_ASSIGNMENT:_ Take the material below and output exactly the run of lines from the one containing "Screen dimensions: 640x412" down to the one containing "Screen dimensions: 622x464", with both included.
START EXERCISE INPUTS
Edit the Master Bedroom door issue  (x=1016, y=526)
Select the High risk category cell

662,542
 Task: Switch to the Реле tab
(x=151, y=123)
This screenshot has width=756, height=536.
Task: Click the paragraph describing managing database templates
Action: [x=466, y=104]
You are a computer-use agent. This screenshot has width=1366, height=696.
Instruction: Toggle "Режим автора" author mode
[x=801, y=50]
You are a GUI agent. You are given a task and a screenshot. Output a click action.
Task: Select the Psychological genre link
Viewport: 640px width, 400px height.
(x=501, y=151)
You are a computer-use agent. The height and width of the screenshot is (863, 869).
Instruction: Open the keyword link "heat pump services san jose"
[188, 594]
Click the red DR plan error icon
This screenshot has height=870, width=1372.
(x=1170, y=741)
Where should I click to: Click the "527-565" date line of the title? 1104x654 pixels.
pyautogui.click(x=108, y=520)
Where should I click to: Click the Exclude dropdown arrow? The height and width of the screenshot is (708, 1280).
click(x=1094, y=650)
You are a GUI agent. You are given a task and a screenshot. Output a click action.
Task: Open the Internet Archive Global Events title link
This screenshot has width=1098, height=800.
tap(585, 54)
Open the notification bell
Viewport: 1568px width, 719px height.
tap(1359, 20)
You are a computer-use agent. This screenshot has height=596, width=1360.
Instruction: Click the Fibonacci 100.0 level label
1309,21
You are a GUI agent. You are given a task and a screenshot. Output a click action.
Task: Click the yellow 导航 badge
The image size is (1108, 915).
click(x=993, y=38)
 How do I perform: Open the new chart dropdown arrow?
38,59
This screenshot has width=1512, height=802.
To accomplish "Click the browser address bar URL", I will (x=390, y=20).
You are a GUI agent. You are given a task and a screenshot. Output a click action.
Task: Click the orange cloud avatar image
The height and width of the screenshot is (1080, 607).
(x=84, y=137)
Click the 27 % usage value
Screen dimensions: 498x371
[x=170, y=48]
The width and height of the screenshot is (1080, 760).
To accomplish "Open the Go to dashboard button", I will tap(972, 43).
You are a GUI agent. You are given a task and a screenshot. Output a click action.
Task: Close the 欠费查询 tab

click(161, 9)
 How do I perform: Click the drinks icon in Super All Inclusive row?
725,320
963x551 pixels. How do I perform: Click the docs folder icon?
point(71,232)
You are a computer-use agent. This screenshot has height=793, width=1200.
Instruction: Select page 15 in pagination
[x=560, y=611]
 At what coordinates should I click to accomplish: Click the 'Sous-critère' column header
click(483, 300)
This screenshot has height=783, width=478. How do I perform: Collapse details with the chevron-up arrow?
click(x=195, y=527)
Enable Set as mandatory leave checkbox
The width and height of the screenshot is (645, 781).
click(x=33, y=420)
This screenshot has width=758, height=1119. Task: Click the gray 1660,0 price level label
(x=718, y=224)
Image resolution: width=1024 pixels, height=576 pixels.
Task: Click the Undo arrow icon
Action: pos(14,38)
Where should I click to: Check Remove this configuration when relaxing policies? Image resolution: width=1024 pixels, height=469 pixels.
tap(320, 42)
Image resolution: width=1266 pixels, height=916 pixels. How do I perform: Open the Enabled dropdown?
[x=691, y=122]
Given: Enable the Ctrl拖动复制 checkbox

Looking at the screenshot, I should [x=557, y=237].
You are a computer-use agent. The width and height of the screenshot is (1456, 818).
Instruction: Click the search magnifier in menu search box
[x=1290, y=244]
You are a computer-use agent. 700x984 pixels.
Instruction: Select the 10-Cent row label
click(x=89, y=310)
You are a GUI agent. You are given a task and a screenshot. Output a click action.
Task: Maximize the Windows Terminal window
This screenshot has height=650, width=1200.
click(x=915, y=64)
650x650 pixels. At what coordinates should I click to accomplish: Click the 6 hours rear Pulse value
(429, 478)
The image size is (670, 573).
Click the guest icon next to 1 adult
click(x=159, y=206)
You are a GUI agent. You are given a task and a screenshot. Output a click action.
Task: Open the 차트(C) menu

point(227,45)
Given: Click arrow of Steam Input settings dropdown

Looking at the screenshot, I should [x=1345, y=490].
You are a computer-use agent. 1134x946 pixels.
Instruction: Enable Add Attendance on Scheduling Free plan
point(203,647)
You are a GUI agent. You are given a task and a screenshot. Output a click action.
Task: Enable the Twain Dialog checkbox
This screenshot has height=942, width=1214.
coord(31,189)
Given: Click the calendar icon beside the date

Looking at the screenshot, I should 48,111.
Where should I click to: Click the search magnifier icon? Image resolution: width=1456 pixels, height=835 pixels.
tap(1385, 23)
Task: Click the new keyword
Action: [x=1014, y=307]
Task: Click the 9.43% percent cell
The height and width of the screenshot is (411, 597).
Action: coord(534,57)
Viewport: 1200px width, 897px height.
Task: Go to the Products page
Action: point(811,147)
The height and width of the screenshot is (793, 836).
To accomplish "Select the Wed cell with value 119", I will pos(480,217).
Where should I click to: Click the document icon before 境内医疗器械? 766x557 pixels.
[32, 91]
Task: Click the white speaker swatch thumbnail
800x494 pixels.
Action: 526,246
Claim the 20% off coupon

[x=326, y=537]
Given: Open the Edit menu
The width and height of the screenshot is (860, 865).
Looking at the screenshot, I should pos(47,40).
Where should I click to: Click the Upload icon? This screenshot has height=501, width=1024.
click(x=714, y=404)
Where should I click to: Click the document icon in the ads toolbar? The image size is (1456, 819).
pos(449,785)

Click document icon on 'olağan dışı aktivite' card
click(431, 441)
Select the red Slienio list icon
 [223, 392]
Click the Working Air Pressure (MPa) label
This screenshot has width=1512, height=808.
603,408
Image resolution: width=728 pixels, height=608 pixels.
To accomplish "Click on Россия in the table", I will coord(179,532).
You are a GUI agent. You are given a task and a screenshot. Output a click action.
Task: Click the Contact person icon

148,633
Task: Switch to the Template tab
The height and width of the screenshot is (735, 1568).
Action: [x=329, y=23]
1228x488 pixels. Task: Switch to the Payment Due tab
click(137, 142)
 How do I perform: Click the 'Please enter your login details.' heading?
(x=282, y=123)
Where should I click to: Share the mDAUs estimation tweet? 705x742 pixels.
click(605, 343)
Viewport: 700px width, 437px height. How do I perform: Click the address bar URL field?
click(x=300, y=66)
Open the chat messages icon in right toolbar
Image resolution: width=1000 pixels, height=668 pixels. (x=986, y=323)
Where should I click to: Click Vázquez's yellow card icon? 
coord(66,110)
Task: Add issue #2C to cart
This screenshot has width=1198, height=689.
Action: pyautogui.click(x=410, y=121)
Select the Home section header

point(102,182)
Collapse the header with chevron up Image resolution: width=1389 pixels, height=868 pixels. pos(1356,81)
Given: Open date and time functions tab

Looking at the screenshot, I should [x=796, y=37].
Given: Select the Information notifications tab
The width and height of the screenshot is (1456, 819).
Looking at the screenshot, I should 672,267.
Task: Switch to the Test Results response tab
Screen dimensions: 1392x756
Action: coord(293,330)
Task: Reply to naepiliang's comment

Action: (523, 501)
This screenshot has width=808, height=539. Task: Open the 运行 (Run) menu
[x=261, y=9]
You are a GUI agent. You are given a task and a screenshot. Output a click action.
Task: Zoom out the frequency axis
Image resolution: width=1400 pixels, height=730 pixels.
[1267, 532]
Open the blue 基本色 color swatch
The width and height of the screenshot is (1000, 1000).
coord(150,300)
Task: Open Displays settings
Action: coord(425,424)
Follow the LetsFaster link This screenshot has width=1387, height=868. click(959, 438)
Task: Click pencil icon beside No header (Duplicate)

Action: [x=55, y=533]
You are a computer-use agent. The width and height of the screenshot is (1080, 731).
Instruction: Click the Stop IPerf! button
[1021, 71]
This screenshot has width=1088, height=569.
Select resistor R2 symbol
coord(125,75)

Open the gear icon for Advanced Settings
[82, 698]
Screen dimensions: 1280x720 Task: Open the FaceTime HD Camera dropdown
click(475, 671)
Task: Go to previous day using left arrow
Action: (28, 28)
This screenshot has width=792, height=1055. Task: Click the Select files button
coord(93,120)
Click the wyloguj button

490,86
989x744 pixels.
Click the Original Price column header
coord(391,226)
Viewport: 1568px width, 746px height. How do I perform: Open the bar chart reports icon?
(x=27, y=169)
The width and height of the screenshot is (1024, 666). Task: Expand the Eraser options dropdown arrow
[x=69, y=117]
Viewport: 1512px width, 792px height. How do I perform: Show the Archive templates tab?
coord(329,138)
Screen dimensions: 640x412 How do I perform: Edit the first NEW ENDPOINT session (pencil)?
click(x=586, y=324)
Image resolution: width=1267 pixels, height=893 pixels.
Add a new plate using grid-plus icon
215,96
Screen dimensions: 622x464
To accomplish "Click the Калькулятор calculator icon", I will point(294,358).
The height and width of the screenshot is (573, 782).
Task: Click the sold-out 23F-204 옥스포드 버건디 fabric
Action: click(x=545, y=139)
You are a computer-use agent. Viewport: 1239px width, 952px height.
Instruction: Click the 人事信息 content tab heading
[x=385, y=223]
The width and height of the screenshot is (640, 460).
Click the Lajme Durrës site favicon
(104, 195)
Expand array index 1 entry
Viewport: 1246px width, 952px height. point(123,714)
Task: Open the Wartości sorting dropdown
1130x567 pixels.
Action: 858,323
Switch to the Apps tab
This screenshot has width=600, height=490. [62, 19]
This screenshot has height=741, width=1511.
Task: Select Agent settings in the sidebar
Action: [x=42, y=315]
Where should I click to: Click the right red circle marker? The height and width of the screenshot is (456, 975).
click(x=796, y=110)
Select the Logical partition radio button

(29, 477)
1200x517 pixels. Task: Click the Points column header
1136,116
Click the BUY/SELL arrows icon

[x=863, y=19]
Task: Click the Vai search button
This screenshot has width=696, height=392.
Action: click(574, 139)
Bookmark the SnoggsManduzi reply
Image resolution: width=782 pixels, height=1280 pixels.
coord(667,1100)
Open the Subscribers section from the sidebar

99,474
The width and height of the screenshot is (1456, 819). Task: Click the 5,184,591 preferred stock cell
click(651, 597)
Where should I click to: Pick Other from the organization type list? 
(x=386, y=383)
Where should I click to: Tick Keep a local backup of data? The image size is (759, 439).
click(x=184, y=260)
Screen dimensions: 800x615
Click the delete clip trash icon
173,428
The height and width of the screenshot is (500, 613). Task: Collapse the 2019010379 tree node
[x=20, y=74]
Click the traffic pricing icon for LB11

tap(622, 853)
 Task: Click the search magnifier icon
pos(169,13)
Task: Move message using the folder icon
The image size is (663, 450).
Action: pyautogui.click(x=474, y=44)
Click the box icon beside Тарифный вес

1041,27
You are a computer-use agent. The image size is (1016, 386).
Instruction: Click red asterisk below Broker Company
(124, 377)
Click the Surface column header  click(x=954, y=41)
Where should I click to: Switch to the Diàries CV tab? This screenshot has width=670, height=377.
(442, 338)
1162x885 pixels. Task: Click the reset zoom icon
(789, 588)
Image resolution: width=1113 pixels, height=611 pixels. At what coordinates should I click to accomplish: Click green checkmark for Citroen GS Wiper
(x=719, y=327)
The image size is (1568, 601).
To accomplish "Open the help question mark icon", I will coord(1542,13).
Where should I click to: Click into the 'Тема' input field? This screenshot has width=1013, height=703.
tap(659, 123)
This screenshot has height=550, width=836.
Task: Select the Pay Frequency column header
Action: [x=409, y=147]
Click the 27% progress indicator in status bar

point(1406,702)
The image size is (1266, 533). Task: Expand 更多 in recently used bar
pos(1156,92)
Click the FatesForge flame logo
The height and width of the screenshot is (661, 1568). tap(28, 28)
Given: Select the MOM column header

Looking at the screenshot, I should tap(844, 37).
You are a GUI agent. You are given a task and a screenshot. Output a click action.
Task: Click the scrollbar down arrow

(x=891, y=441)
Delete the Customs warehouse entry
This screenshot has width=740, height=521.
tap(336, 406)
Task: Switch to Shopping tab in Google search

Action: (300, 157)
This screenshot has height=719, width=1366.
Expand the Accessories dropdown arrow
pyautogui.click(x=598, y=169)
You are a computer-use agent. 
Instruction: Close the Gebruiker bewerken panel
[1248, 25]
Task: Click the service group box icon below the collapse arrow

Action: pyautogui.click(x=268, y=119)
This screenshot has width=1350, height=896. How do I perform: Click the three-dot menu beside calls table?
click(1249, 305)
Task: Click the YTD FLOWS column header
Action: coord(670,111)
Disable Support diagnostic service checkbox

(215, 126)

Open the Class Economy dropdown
END EXERCISE INPUTS
_ANSWER FOR THE TASK:_
Screen dimensions: 640x412 How do I perform: Edit the first NEW ENDPOINT session (pencil)?
click(x=586, y=324)
Image resolution: width=1267 pixels, height=893 pixels.
Add a new plate using grid-plus icon
215,96
Screen dimensions: 622x464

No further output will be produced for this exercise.